Clients come to us with an array of problems that need innovative solutions. Recently one of our clients came to us with an issue, their website was not configured to auto scale. To those of you that are not familiar, auto scaling ensures that your platform has the correct instances of servers to account for traffic or load. Due to the industry our client is in, breaking news and events can occur instantly which results in an increased amount of traffic to their website at any given time. Their site could be manually scaled; however, this retroactive intervention isn’t always fast enough. We were able to create a solution to account for sporadic increases in traffic to their site that would be successfully maintain platform uptime.

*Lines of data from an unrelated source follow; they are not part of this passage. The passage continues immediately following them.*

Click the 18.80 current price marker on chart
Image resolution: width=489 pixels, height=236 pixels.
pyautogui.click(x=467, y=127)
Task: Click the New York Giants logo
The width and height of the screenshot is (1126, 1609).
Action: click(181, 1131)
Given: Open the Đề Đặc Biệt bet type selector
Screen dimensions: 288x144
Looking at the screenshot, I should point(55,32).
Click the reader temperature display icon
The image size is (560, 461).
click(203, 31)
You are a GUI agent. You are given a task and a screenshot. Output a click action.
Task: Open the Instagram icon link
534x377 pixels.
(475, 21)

In order to do this, we used a multi-server locust setup to run load tests against which allowed us to test multiple different slow and fast test scenarios. These different tests allowed us to see how much further we could scale instances to maintain acceptable uptime rates then we ever could do before. Once we decided on the type of tests that we wanted to run, it was then time to identify our “standard” for how many users we wanted to test at once. We ultimately decided to test for 100,000 concurrent users to account for usage traffic seen hitting our CDN during high traffic events. We then collected a list of our 2500 most requested queries for our test users to use during the tests.

We experimented with the slow test first, which meant that we gradually added users in a more predictable and normal situation. This test added servers as needed and overall there was no immediate impact to the speed that the content was handled. Overall pretty dull…Which was wonderful! 100k users a minute and all statistics showed a happy healthy site.

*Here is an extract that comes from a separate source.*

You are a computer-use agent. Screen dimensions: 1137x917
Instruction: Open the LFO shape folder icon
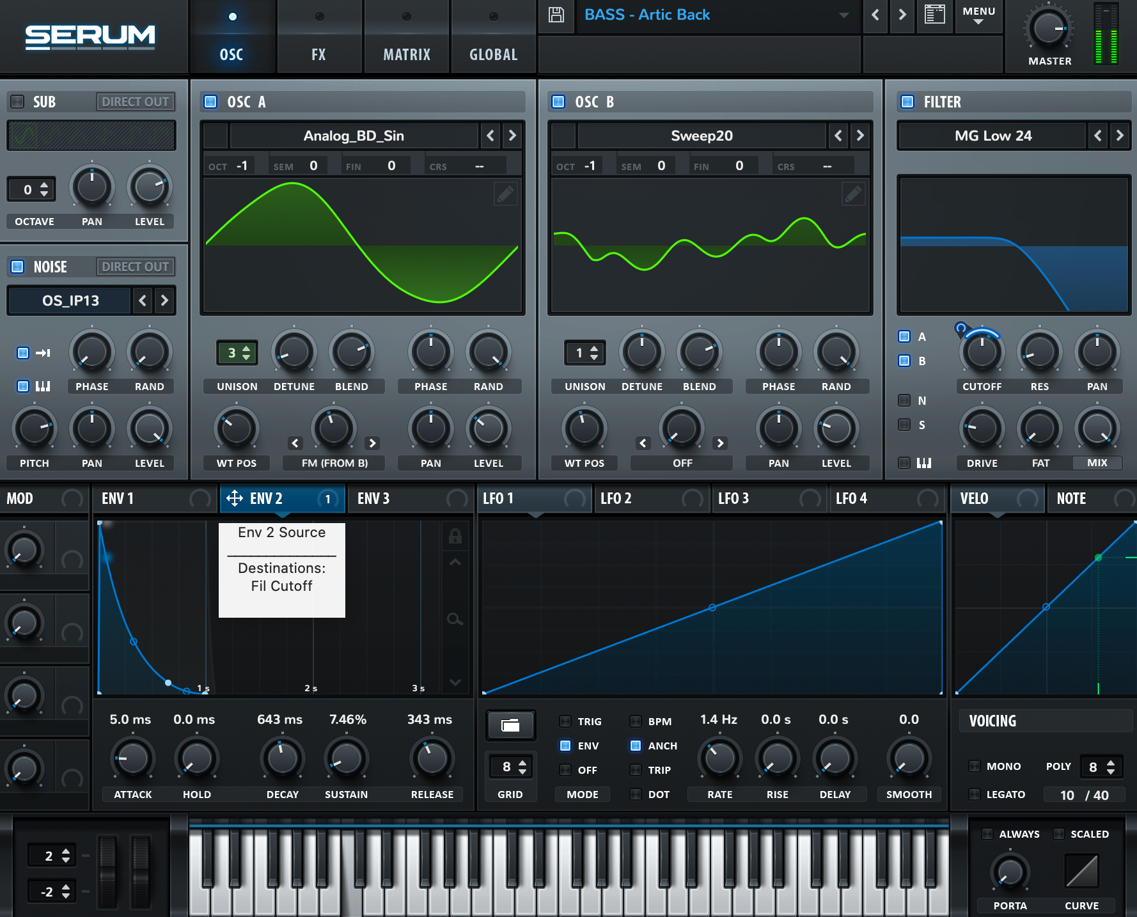510,725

The fast test allowed thousands and thousands of users to visit the site within a few minutes. During this test we went from 0 to 100k users in roughly six minutes. This caused the site to serve 500’s while the servers were being added. Our 500’s are mostly absorbed at our cache layer which is where we served stale content until the requests were fulfilled. Our findings proved that when we increased the speed of users it caused a tremendous amount of stress on the server. Our auto scale group added two servers every three minutes until we got to nine servers, through prior testing we knew this was likely the appropriate amount of servers that could handle the load. Once we reached around five servers the 500’s disappeared.  After we reached nine servers the request queue cleared up latency between our cache and application layer looked nominal. All in all this process took about 20 minutes to become “normal” at 100k users per minute.

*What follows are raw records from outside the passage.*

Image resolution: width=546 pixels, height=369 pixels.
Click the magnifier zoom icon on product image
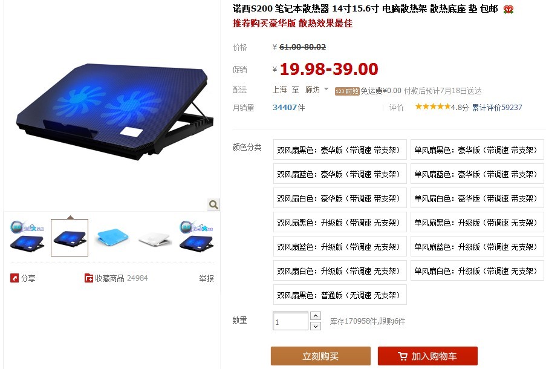tap(213, 204)
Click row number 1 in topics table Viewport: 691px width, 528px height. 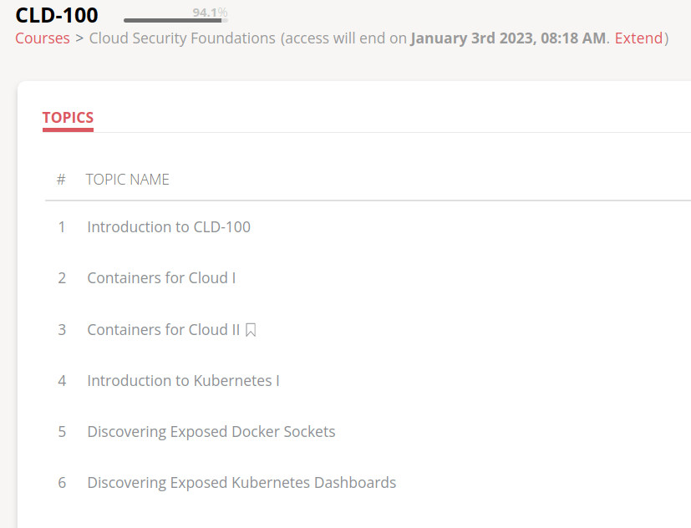[62, 227]
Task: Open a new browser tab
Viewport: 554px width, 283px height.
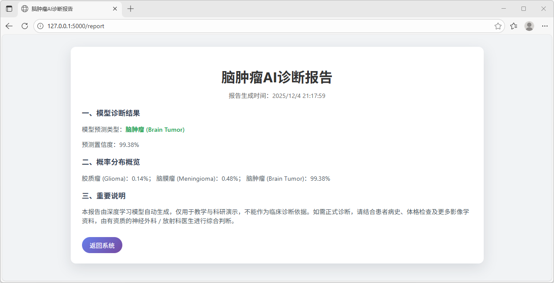Action: pos(131,9)
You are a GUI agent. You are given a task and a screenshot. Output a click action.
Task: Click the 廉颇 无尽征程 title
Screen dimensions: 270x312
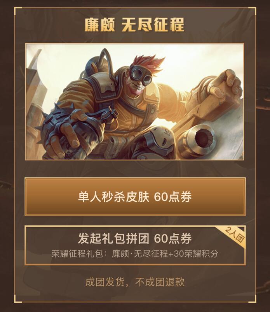pos(134,25)

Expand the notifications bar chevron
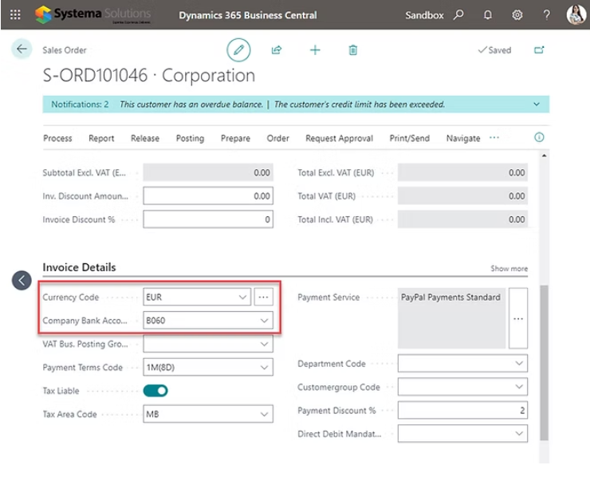point(537,104)
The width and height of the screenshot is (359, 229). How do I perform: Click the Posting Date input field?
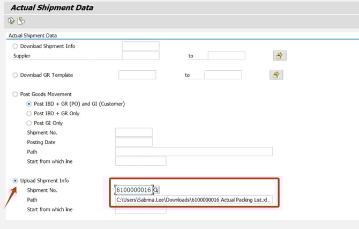coord(134,142)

During the peak of the quick test when the servers were under the most pressure we decided to do the unthinkable and clear our drupal site cache. I know, sounds like a great idea, but we love a challenge. We pressed the clear cache button and waited 10 to 15 minutes but to our surprise nothing happened.. the drama that we were anticipating never played out. The application saw a slight jump in latency and the statistics were raised or lowered by about 5-10% for about one minute and then returned to normal. That was it…no fireworks, only the lingering taste of sweet sweet success! This is due in large part to the site being anonymous, but cache policies still require frequent invalidation.

Overall both tests to 100k users is above and beyond the highest traffic we have seen in an hour timespan due to the CDN layer. We were able to successfully complete the 100K users a minute test, which we roughly estimated at one request every 10 seconds. We found that the results of each test to be relevant because of the scale our client can now operate; they can go from a site having minimal traffic to 50x that amount of traffic in a short amount of time. Problem solved!